### What is needed
Below are entries. Pull out all lines containing "computer".

### Working data
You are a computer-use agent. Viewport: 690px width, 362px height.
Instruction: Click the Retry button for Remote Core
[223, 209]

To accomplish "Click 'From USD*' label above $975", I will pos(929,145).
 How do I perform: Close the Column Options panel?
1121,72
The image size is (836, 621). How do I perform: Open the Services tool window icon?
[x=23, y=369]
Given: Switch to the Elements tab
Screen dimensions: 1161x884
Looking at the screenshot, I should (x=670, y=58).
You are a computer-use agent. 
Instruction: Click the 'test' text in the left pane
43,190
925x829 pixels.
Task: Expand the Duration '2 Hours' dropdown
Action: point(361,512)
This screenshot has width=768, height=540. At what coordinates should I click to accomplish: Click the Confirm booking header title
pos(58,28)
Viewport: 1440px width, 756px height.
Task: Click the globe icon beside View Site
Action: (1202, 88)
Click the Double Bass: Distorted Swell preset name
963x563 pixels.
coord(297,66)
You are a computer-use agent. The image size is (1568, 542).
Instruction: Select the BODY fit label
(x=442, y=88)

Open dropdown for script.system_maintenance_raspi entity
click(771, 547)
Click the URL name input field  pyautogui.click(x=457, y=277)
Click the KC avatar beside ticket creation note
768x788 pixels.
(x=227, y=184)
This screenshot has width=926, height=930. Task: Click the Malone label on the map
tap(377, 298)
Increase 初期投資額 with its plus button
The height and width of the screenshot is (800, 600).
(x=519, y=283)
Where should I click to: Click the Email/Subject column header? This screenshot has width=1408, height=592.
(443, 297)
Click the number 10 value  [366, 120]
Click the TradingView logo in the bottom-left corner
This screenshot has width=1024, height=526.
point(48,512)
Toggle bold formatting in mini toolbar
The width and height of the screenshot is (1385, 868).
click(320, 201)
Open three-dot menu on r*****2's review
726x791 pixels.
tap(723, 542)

### Answer below
You are a computer-use agent. Viewport: 690px width, 362px height.
You are a computer-use agent. 
You are a computer-use agent. The image size is (1568, 542).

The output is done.